In the world there are several interferometric and resonant-mass detectors. Auriga and Nautilus are the only resonant-mass detector in operation now.
Forty years of attempts of detection have passed. There is a international committee for gravitational waves (GWIC). There is a lot of collaboration rather than competition, because of the need to join forces and data.
There was a phase change in the view. From 2005 on, we know that there are no such strong sources in the sky, need to be more conservative and try to detect the sources we imagine in the sky at the moment. A world-wide network of interferometers is composed of LIGO in Hanford and Livingston, VIRGO in Italy, GEoO600, and Kagra, a 3km interferomenter, is in preparation underground in the Kamioka mine.
Detecting such a tiny signal in presence of noise of all kinds mean isolation of mirrors from ground and acoustic sources. Need to use material that reduce thermal noise. The sensitivity is limted at low frequency by seismic noise, in the middle part by thermal noise. The progress in reducing the noise in LIGO can be illustrated with a graph of the strain as a function of frequency. The reduction versus time from 2001 to 2006 has allowed to go down by over three orders of magnitude.
What were the results of LIGO and VIRGO ? We have not yet a detection in our hands, but we think this is not far in the future. Data is analyzed jointly. Several year long science data runs have happened. Limits on gravitational waves from known millisecond pulsars have been set, and on compact binary coalescence rates in our local neighborhood. There are also limits in stochastic background of cosmological origin.
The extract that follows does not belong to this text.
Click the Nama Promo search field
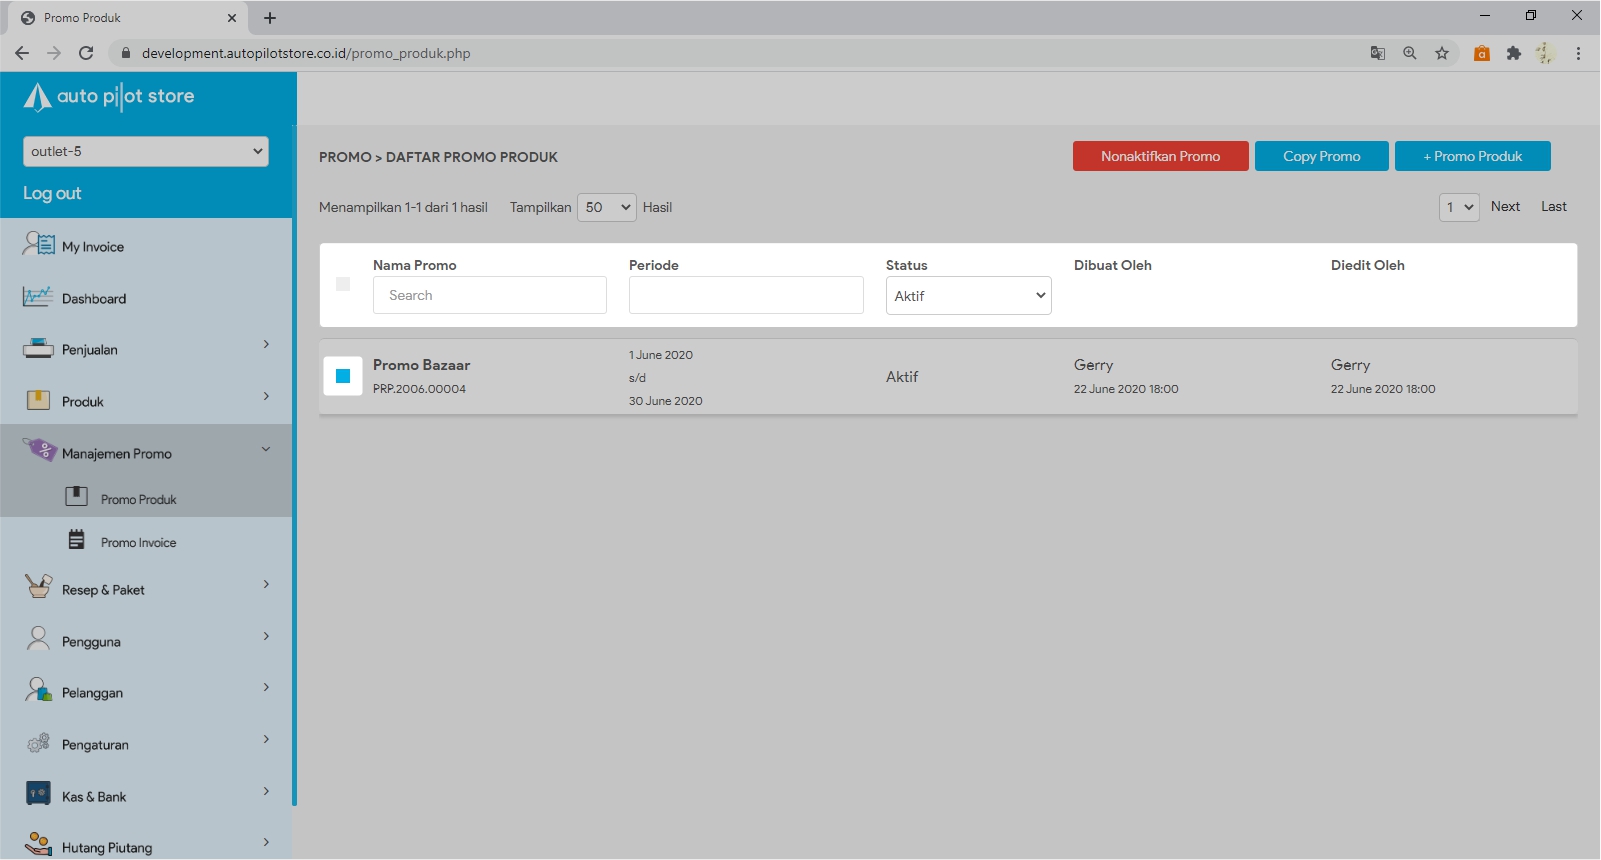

One can also think of searching for coincidence between neutrino telescopes and gravitational waves. A paper (Phys.Rev.Lett. 103 (2009) 031102) describes the concept.
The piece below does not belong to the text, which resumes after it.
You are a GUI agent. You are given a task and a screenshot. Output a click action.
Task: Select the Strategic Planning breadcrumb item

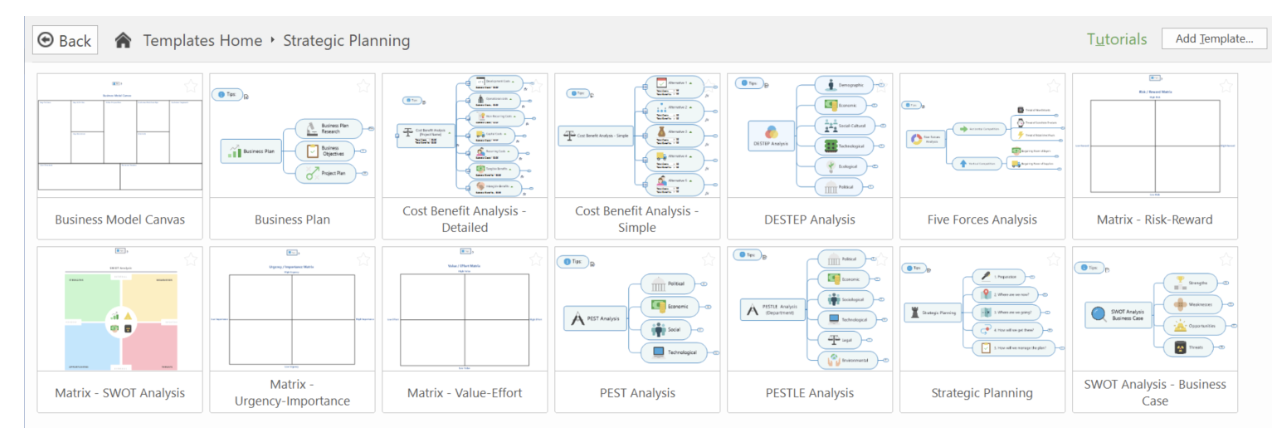coord(346,41)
After this first data, interferometers are off because they are preparing a second generation: advanced VIRGO and advanced LIGO. The sensitivity now is such that one could detect tens or hundreds of events per year by increasing the sensitivity by a factor of 10. This is possible with more powerful lasers, different topologies of interferometry, optimization, and putting all that we have learned to work. In 2015 this could be done and is the present goal.
The present array can be completed with a detector in India, LIGO-India. This is a 2-km interferometer that could be transported from the US to India. This improves the localization capability for a signal. It would also remove some blind spots in the sky.
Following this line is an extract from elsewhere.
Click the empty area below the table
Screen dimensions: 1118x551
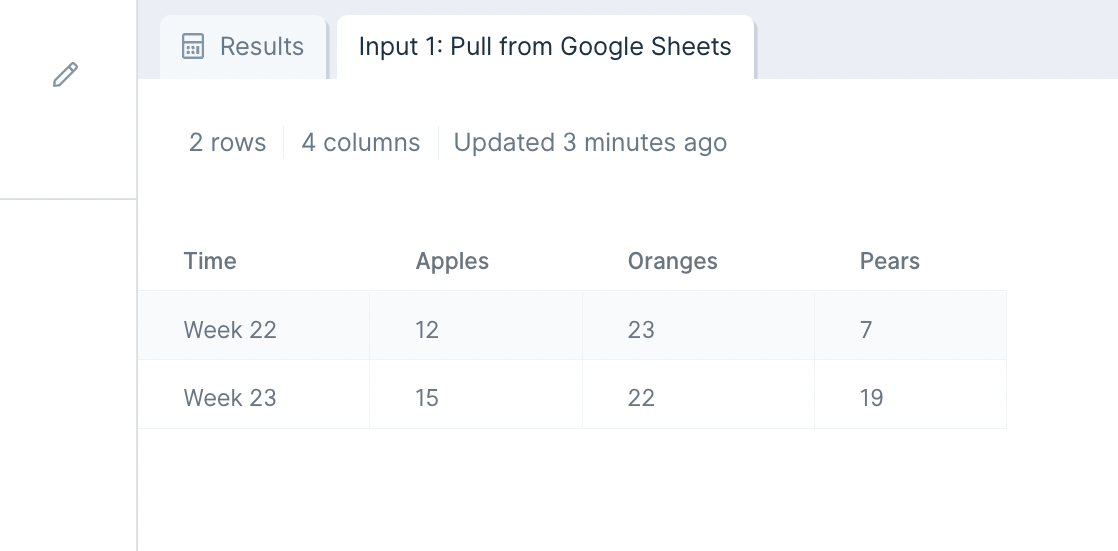click(627, 490)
So we are on the threshold of a new era of gravitational wave astrophysics. Sensitivities. But a third generation is already being thought of: underground detectors to remove noise and cryogenic, to reduce thermal noise. A 10km triangle underground can detect sources in a wide portion of the universe. This requires pushing forward the technology.
In space allows to escape from backgrounds at small frequencies. The LISA detector originally had arms of 5 million kms. Has been reduced because of costs. There will be savings in weight, launch cost. A demonstrator will be launched next year.